14/08/2024 - HGG aplica treinamento de Escala Elpo, método que avalia risco de lesão decorrente da posição na cirurgia



Posicionamento cirúrgico do paciente pode prevenir lesões

Enfermeiros que atuam no Centro Cirúrgico do Hospital Estadual Alberto Rassi – HGG passaram, no dia 06 de agosto, por um treinamento para posicionamento do paciente cirúrgico e a aplicabilidade da Escala de Avaliação de Risco para o Desenvolvimento de Lesões Decorrentes do Posicionamento Cirúrgico do Paciente (ELPO), método desenvolvido para posicionar o paciente na mesa operatória, evitando lesões e fraturas após longas cirurgias. O treinamento foi ministrado pelas professoras do curso de enfermagem da Universidade Federal de Goiás (UFG), Regiane Barreto e Cristiana da Costa Luciano.

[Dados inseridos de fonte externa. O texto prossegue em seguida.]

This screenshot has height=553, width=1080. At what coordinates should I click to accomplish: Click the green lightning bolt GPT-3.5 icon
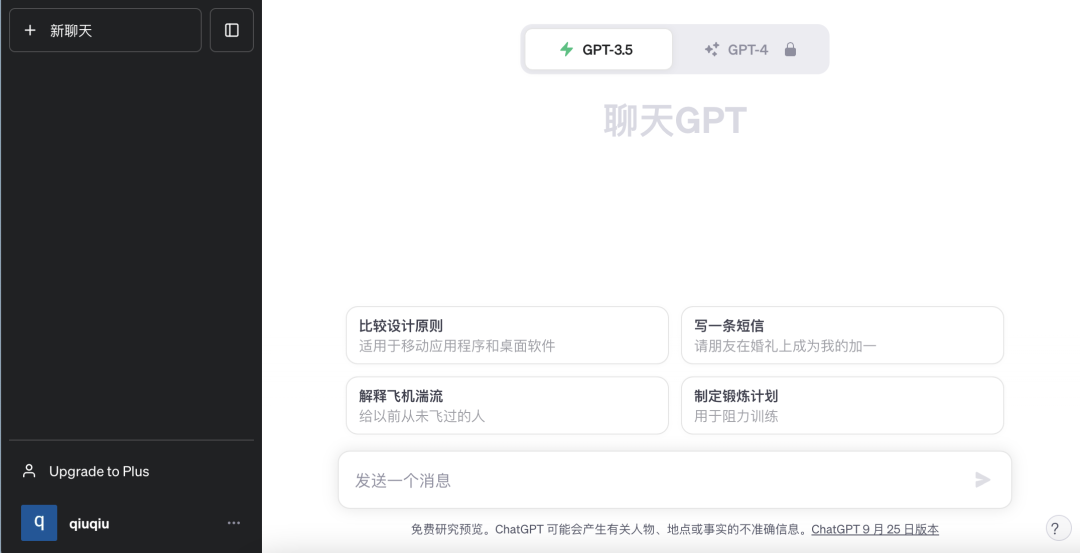click(x=566, y=49)
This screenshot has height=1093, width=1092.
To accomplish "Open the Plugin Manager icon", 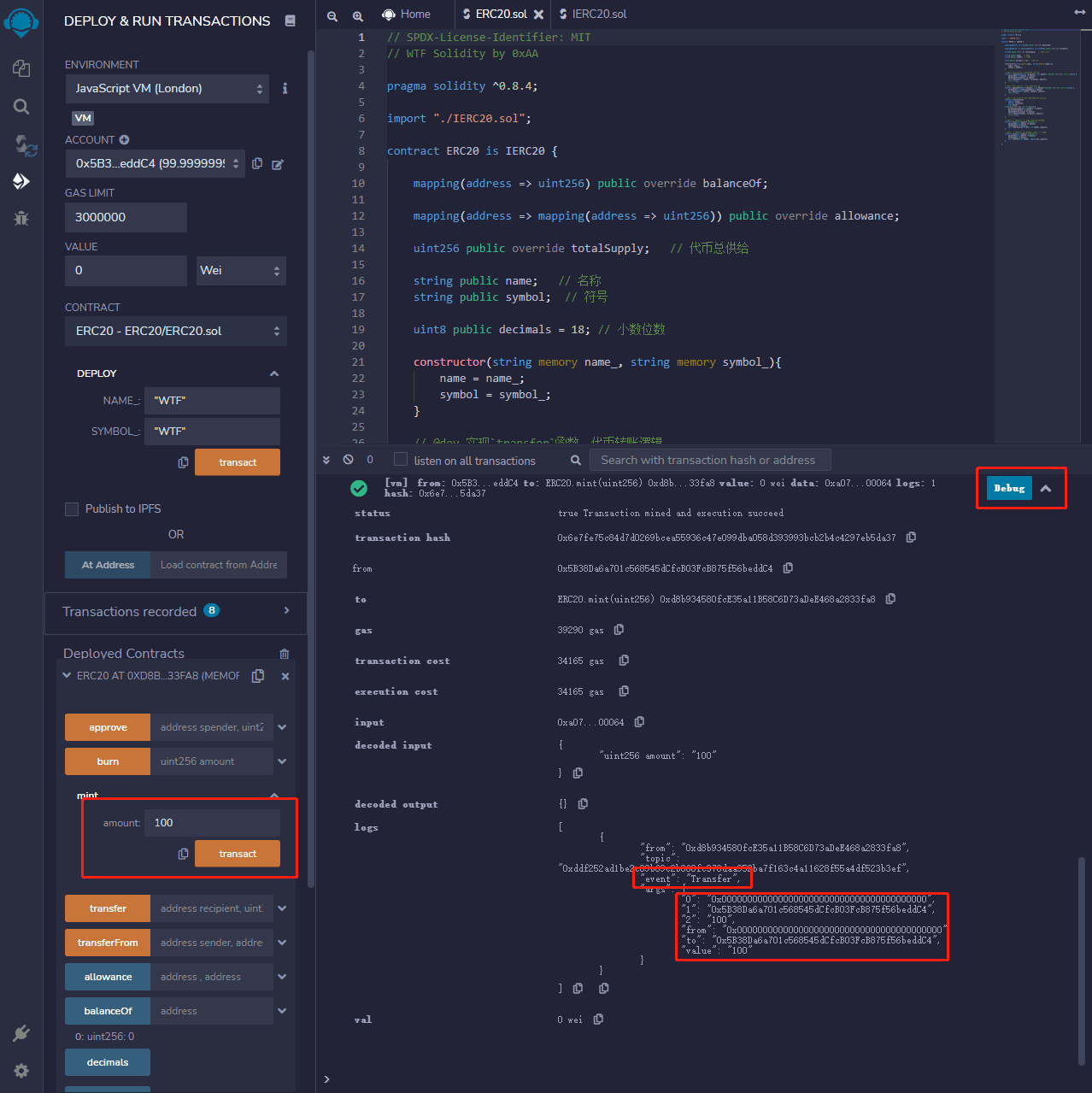I will 21,1033.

A escala ELPO abarca sete pontos: tipo de posição, tempo de cirurgia, tipo de anestesia, superfície de suporte, posição dos membros, comorbidades e idade do paciente. Esses itens são organizados com cinco subitens, que mostram a menor até a maior situação de risco. Regiane Barreto explica que a escala vai de 7 a 35. Quanto mais elevado o número, maior o risco do paciente ter complicações vindas do posicionamento cirúrgico. Para que o uso seja ainda mais fácil, foi proposta uma nota de corte, pensada a partir de estatística, para indicar que os pacientes com escore superior a 19 são de maior risco.

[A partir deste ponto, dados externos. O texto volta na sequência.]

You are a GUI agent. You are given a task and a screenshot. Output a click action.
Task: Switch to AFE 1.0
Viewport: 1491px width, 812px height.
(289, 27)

“A sua aplicação deve ser feita ao posicionar o paciente na mesa operatória, e o tempo deve ser estimado considerando a situação de risco mais elevado. Além disso, deve ser vista a necessidade de utilização de algum cuidado específico para diminuir o risco de lesões em pacientes que possuem classificação acima de 19”, disse.

Cristiana da Costa lembra que esta escala também usa um aplicativo que demonstra como o paciente deve estar posicionado. “O aplicativo ajuda a gente a lembrar dos pontos mais frágeis. Então, o enfermeiro posicionou o paciente, liga o aplicativo, coloca as características dele e a ferramenta te mostra os pontos de maior fragilidade e onde o paciente pode ter lesão. A partir do modelo apresentado no aplicativo, nós podemos ir para a cirurgia mais tranquilos em relação à segurança deste paciente”, afirmou.

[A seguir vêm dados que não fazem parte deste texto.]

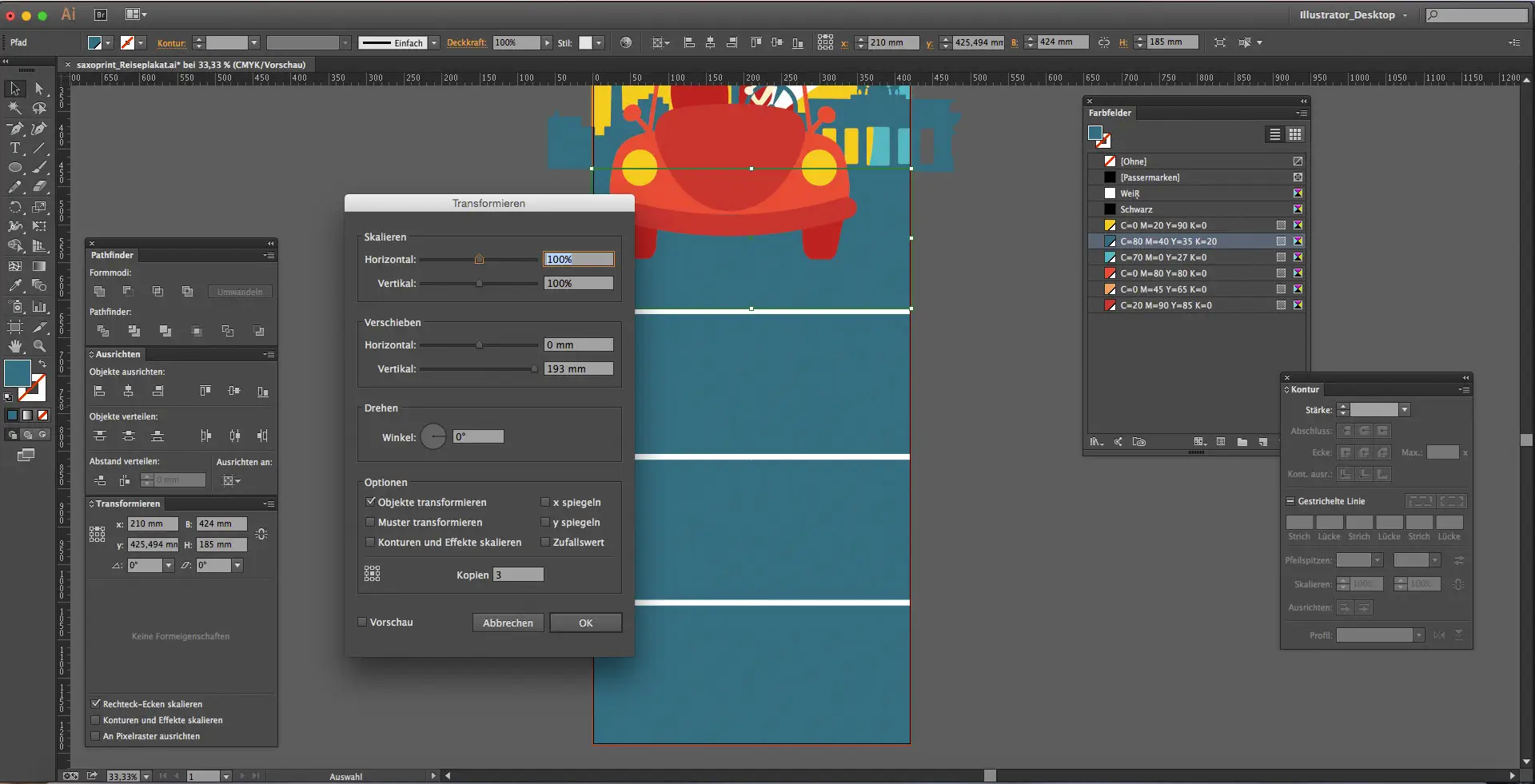Click the Bridge (Br) icon
The height and width of the screenshot is (784, 1535).
click(x=101, y=14)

A enfermeira e gerente da Central de Materiais Esterilizados (CME) do HGG, Juliana Carvalho Duarte participou do treinamento. Ela reforça que o posicionamento cirúrgico do paciente, realizado de forma certa, é muito importante para o sucesso de uma cirurgia – devendo ser usado com segurança e com conhecimento em anatomia e fisiologia. “Como foi dito durante o treinamento, nós somos os guardiões do paciente durante a sedação. Muita das vezes, a cirurgia é um sucesso, mas o paciente pode acordar com muitas dores, justamente, por ter sido mal posicionado. Esse treinamento veio para nos deixar atentos aos mínimos detalhes”, afirmou.